The World Tennis Tour Juniors is the premier level for worldwide competition among under-18 junior tennis players, organized by the World Tennis. Founded in 1977 with only nine tournaments, the 2011 World Tennis Tour Juniors offered over 350 tournaments in 118 countries. Mirroring the ATP and WTA tours, the World Tennis Tour Juniors ranks players and crowns a year-end world champion.

==History==
The World Tennis Tour Juniors is organized by World Tennis. Since its creation it has been the beginning of many successful careers. Some junior world champions that have gone on to achieve great success on the pro tour include Ivan Lendl, Pat Cash, Gabriela Sabatini, Martina Hingis, Marcelo Ríos, Andy Roddick, Amélie Mauresmo, Roger Federer, and many more. From 1982 through 2003, the ITF Junior Circuit recognized year-end champions in singles and doubles. Beginning in 2004, the rankings were combined and a single champion in both boys' and girls' competition was recognized.

==Tournament grades==
Just like the ATP and WTA, junior tournaments are divided into different levels. The highest level tournaments are the junior grand slams and the Youth Olympics, followed by the WTT Junior Finals, an event that resembles the year-end finals. The five Grade A tournaments are the junior equivalent of the ATP Masters 1000 and WTA Premier Mandatory events in terms of points awarded relative to the grand slams. In calendar order, these are the Copa Gerdau, the Trofeo Bonfiglio, the Osaka Mayor's Cup, the Abierto Juvenil Mexicano, and the Orange Bowl. All remaining tournaments are assigned Grades 1 through 5. Tournaments labeled B1 through B3 refer to regional tournaments.

The ITF mostly recently changed the points system in 2018. The new system is designed to give the higher-level Grade A and Grade 1 tournaments more weight, and to reward players who progress deeper into tournaments regardless of the level. It also elevated the junior majors, the Youth Olympics, and the Junior Finals above the Grade A level, which was previously the highest tier. Lastly, Grade B tournaments now award the same points as their non-regional counterparts with the same grade number instead of a slightly higher amount like they did before.

The ITF rankings system combines both singles and doubles results. However, doubles results are underweighted by a factor of one-fourth. Additionally, only the best six results in singles and the best six results in doubles count towards a player's ranking.
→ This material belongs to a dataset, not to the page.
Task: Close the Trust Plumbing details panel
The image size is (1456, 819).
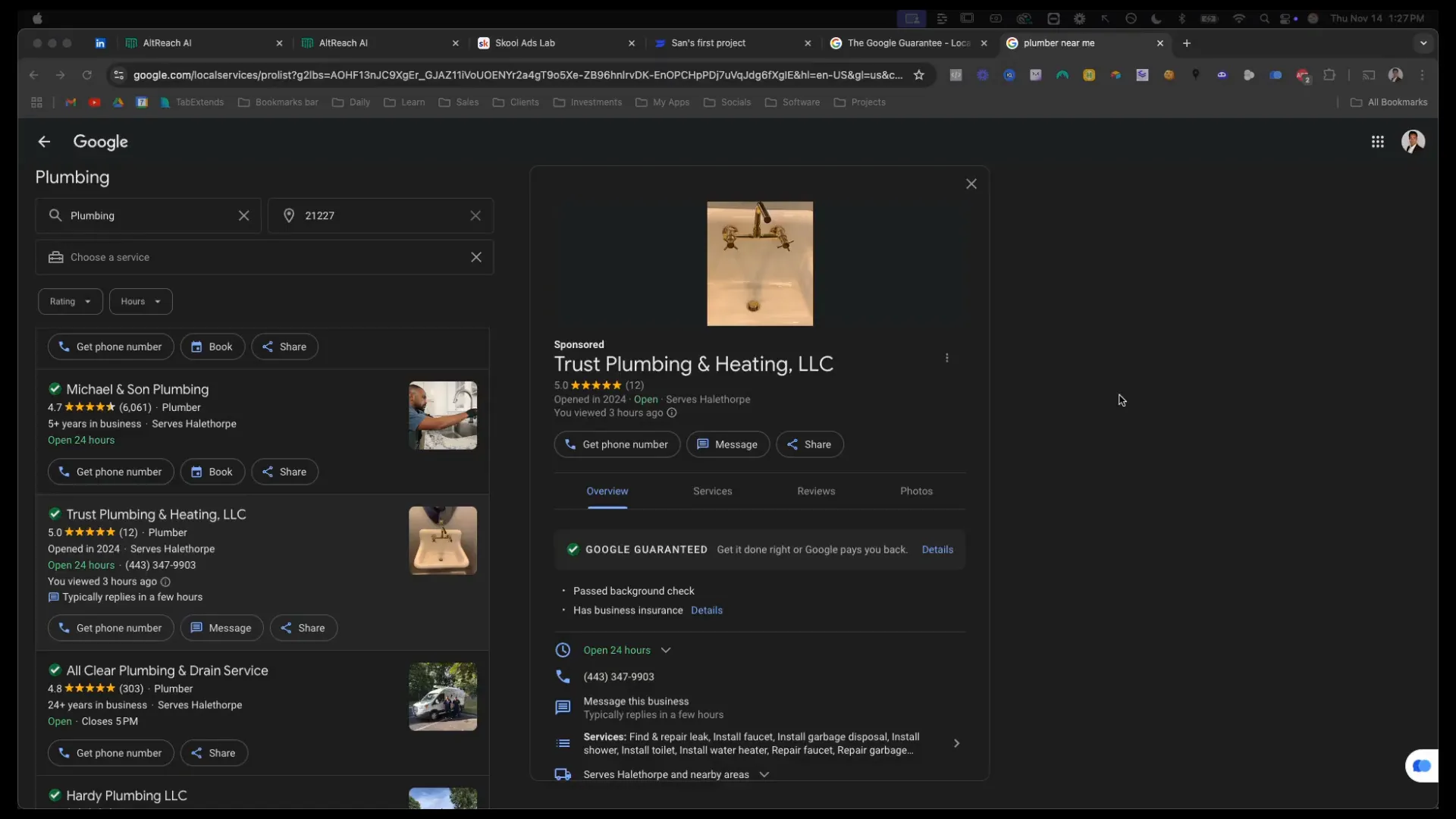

The point distribution for each level of tournament is as follows:

Singles points distribution (2020–present)
| Event | W | F | SF | QF | R16 | R32 |
| Grand Slam | 1000 | 700 | 490 | 300 | 180 | 90 |
| Youth Olympics | 1000 | 700 | 490 | 300 | 180 | 90 |
| Junior Finals | 750 | 450 | 250+ | 150+ | - | - |
| J500 | 500 | 350 | 250 | 150 | 90 | 45 |
| J300 | 300 | 210 | 140 | 100 | 60 | 30 |
| J200 | 200 | 140 | 100 | 60 | 36 | 18 |
| J100 | 100 | 60 | 36 | 20 | 10 | 5 |
| J60 | 60 | 36 | 18 | 10 | 5 | - |
| J30 | 30 | 18 | 9 | 5 | 2 | - |

Note: The World Tennis Tour Junior Finals awards 320, 250 for 3rd–4th place, and 200, 185, 165, 150 for 5th–8th place.

Doubles points distribution (2020–present)
| Event | W | F | SF | QF | R16 |
| Grand Slam | 750 | 525 | 367 | 225 | 135 |
| Youth Olympics | 750 | 525 | 367 | 225 | 135 |
| J500 | 375 | 262 | 187 | 112 | 67 |
| J300 | 225 | 157 | 105 | 75 | 45 |
| J200 | 150 | 105 | 75 | 45 | 27 |
| J100 | 75 | 45 | 27 | 15 | 7 |
| J60 | 45 | 27 | 14 | 7 | - |
| J30 | 25 | 13 | 6 | 3 | - |

==Junior exempt project==
In 1997, World Tennis began the junior exempt project to help the world's top junior girls to transition to the professional level. The junior exempt project provides wildcards into the Women's World Tennis Tour events to the girls who ended the year in the top 10 of the world rankings. The number and tournament level of wildcards received depends on how high a player finishes in the top 10. Beginning with the 2007 season, the junior exempt project expanded to include the top 10 boys, who receive wild cards into Futures events.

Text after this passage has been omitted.